** START **

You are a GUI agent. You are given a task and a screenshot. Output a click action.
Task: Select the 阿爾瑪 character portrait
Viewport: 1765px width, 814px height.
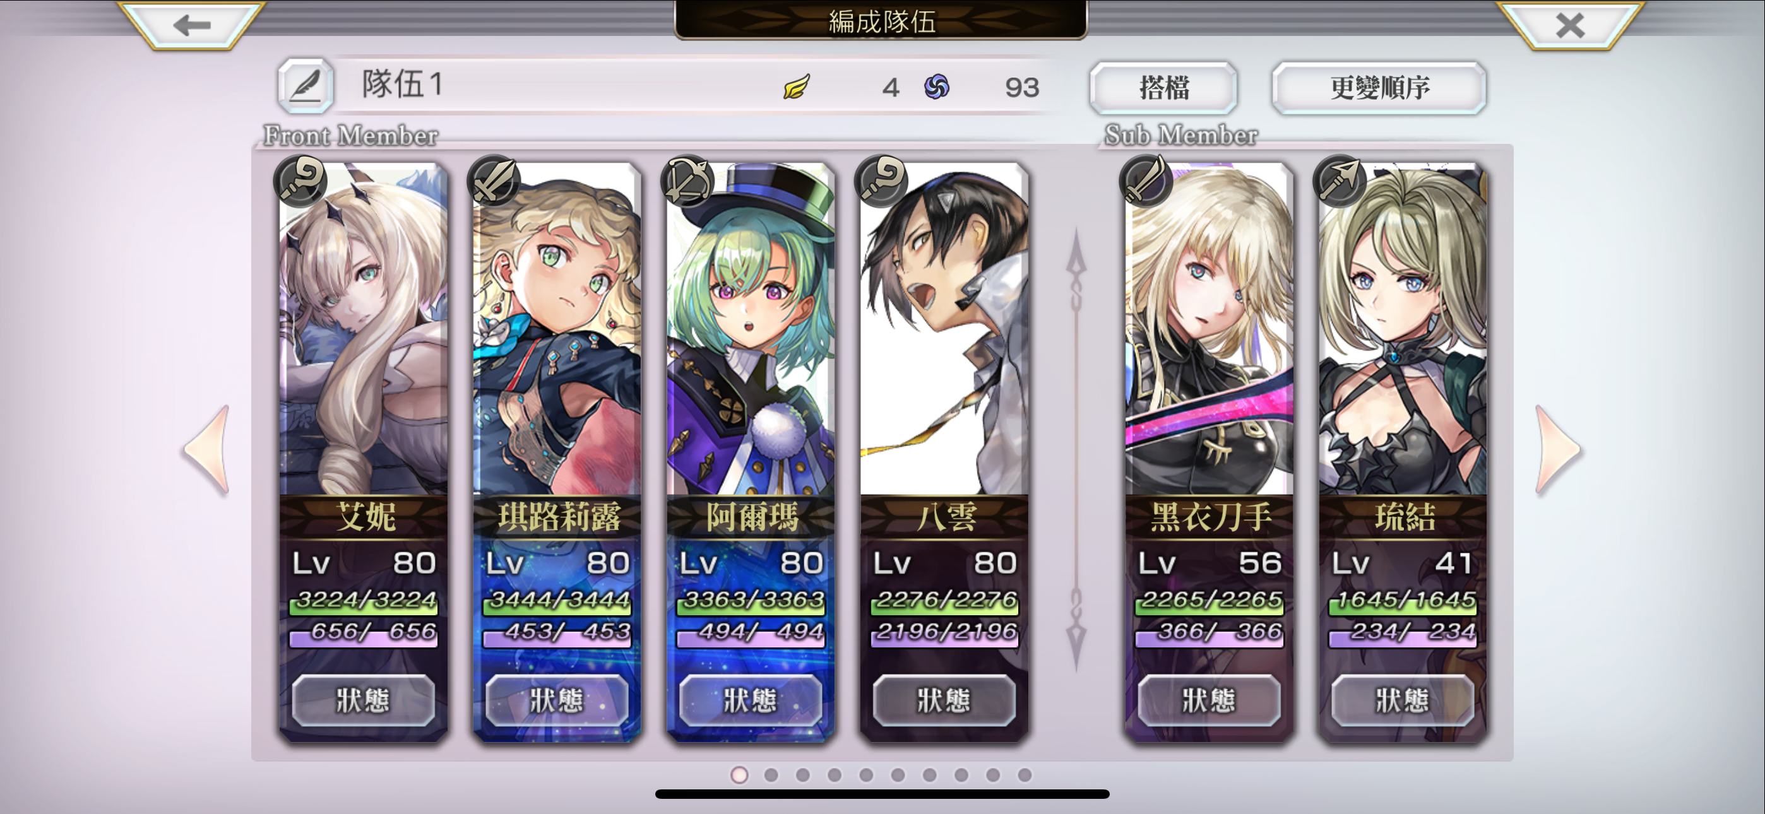[751, 329]
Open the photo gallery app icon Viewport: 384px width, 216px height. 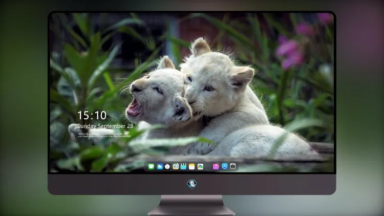pos(200,167)
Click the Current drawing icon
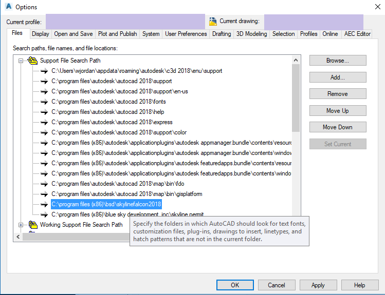 [x=213, y=22]
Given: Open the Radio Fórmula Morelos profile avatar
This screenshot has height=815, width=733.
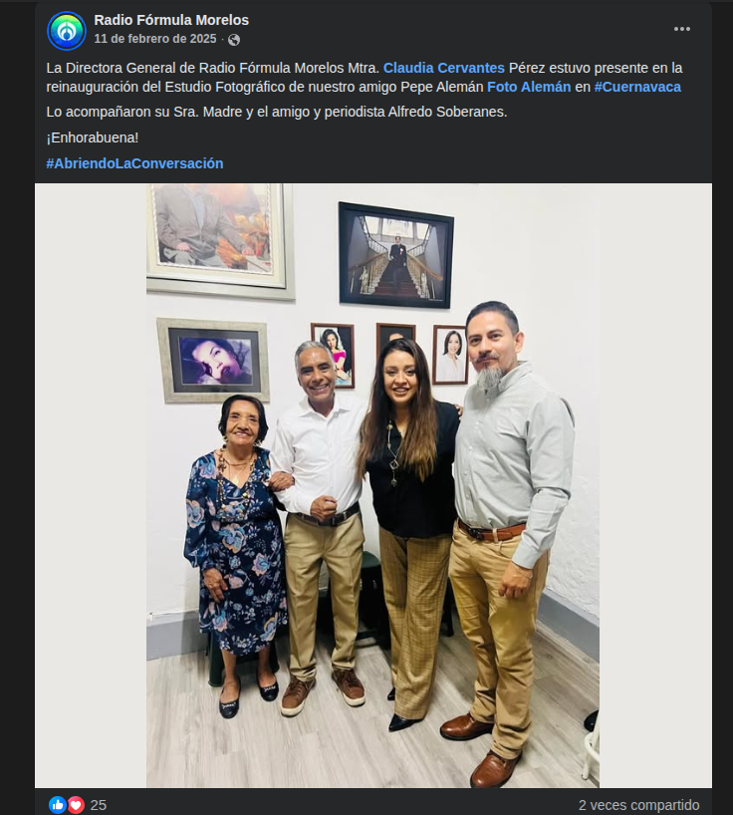Looking at the screenshot, I should pos(67,31).
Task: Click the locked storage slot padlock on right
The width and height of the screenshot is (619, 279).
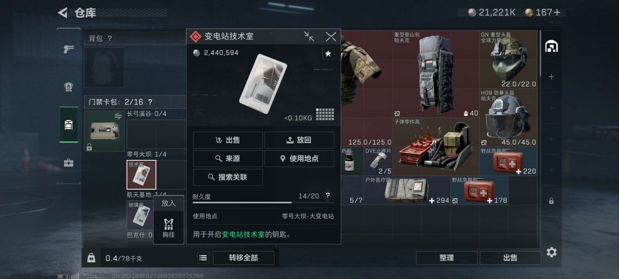Action: [x=551, y=201]
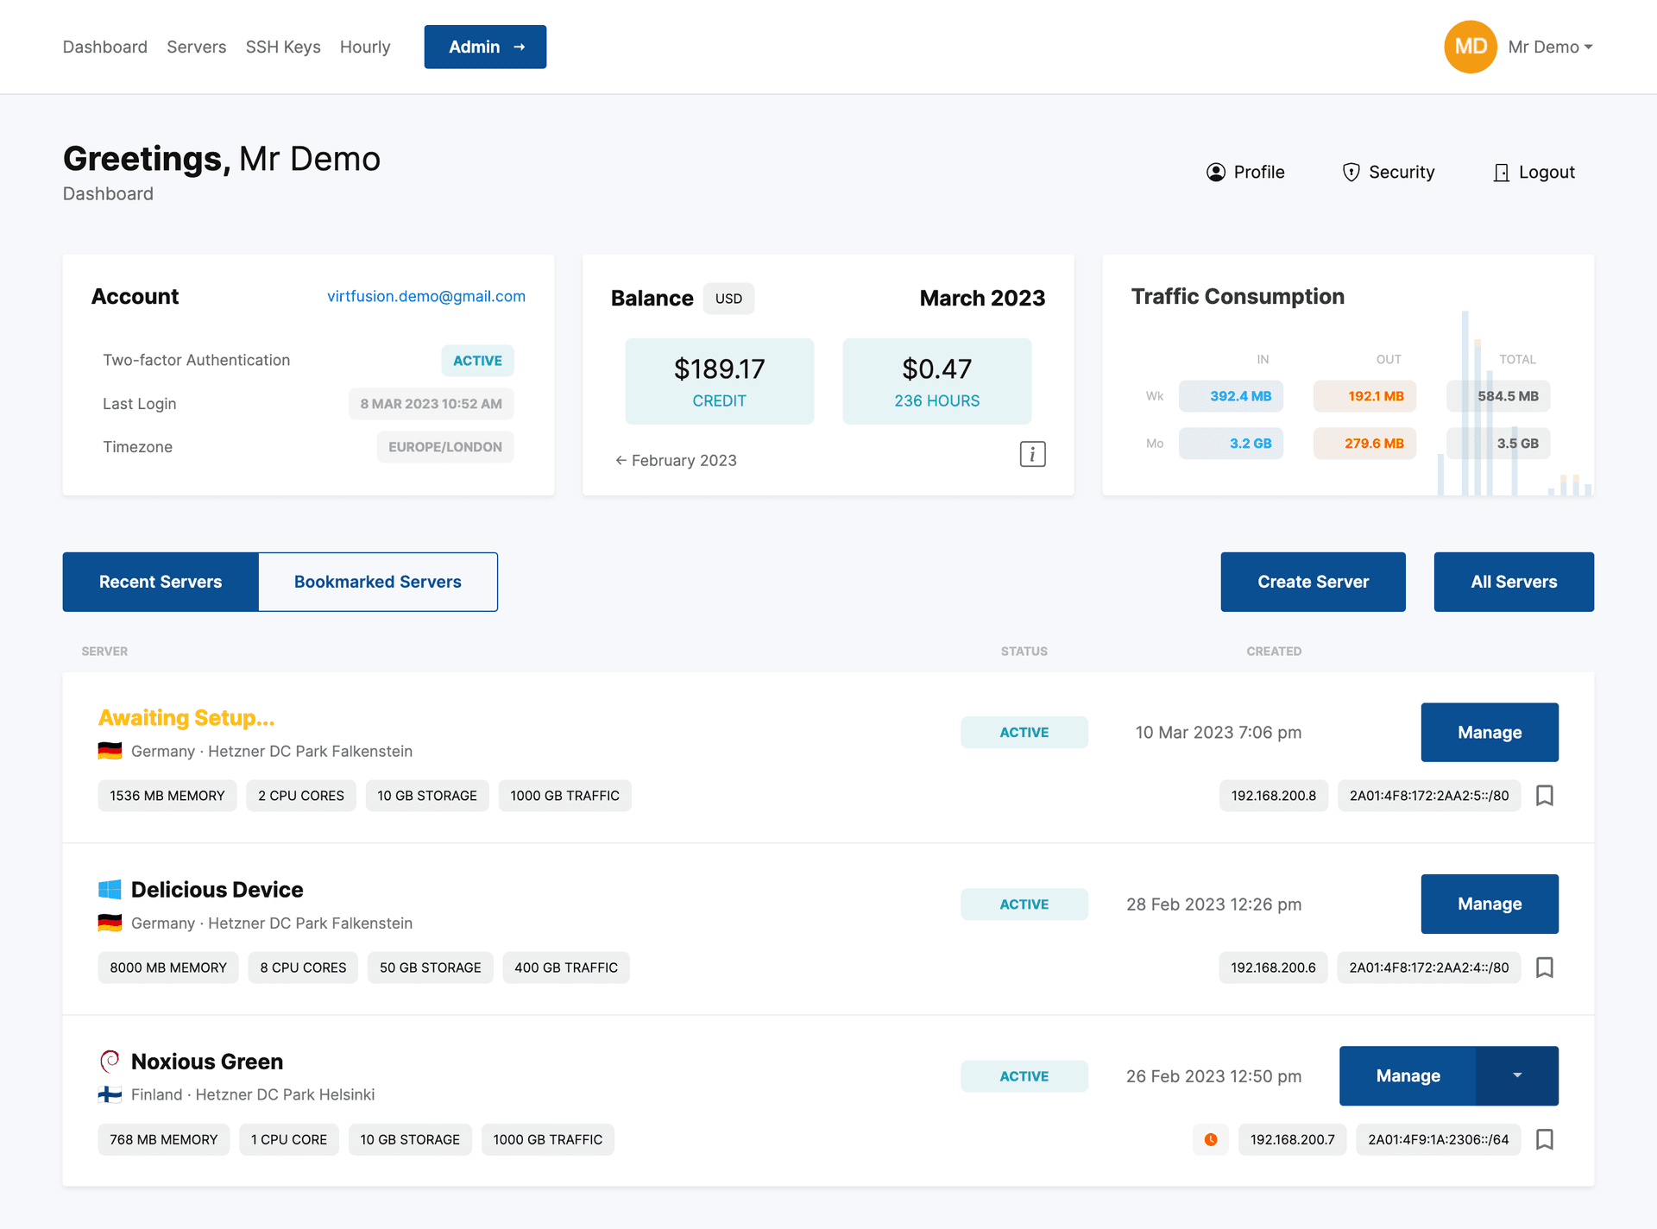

** END **

Work to be completed:
Reproduce the material above word for word, from the line that contains "Given: Open the" through the end, leaving out the pictures.

Solution for this exercise:
Given: Open the Radio Fórmula Morelos profile avatar
This screenshot has height=815, width=733.
Looking at the screenshot, I should pos(67,31).
Task: Click the locked storage slot padlock on right
The width and height of the screenshot is (619, 279).
Action: [x=551, y=201]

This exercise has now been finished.